▸ **WRITTEN TASKS**:
1 - Transcribe the part of the Tomu case article starting at "When designing a" and ending at "margin for mistakes.".
2 - Answer these questions from the Tomu case article:
(a) Which section of the USB 2.0 specification covers mechanical details?
(b) With what part does the design process begin?
(c) What three major issues did the case design aim to address?

▸ **SELECTED EXTRACT**:
· · ·
Tomu Plastic Case Part 2: PCB Modifications

7 min

When designing a plastic case, it is important to work within the limitations of the medium. The design process begins with the PCB, which must fit within the final design space and still be manufacturable. You must take into account manufacturing tolerances and design specifications, while still providing plenty of margin for mistakes.

Tomu is a USB device, and therefore must fit into a USB slot. Section 6.5 of the USB 2.0 specification deals with mechanical details, and is a huge help when designing what amounts to an intelligent USB plug. You might want to print out Section 6.5 and label the missing dimensions for easy reference. You’ll be referring to them a lot.

TP-02-usb-spec-plug Section 6.5 is really handy

A case does more than simply protect the electronic components; it affects how the user interacts with the product, and directly affects the user experience. In designing the case, there were three major issues I wanted to address: Horizontal slipping, case center alignment, and permanent case installation.
· · ·
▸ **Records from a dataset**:
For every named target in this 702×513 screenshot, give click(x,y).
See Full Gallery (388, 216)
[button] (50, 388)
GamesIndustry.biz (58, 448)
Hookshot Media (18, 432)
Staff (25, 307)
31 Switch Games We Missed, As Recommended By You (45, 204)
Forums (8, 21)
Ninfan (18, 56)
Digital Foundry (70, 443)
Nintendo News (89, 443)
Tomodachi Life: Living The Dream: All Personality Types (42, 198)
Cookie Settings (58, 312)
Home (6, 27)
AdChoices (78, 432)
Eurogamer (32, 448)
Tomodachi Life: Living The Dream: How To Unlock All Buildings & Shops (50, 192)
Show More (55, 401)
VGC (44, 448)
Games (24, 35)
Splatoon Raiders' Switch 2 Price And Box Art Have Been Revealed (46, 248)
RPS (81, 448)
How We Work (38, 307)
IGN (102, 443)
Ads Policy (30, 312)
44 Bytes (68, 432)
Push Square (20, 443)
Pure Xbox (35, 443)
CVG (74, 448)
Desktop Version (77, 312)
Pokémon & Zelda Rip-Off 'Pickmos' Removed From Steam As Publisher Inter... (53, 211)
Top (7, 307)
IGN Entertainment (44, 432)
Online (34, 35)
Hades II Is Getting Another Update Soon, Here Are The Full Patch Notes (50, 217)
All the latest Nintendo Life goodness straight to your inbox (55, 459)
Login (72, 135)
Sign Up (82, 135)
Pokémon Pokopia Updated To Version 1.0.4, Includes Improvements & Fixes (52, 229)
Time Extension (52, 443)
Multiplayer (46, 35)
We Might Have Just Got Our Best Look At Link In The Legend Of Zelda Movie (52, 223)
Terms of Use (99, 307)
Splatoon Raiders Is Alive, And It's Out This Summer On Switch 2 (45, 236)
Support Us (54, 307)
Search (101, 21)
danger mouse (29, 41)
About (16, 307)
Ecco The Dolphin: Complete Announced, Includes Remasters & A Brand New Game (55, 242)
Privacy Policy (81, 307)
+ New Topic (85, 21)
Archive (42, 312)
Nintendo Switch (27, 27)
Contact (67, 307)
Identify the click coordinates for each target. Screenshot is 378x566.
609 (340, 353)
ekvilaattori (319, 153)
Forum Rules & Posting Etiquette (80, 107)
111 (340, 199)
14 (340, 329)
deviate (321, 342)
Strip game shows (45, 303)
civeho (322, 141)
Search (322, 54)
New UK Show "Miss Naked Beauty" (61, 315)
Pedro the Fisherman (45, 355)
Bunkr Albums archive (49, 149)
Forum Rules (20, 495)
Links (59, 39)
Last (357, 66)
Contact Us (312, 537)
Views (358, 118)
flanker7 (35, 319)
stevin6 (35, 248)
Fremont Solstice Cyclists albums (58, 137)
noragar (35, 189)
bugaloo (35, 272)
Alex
· · ·
▸ **WORKED SOLUTIONS**:
1 -
When designing a plastic case, it is important to work within the limitations of the medium. The design process begins with the PCB, which must fit within the final design space and still be manufacturable. You must take into account manufacturing tolerances and design specifications, while still providing plenty of margin for mistakes.

2 -
(a) Section 6.5
(b) The PCB
(c) Horizontal slipping, case center alignment, and permanent case installation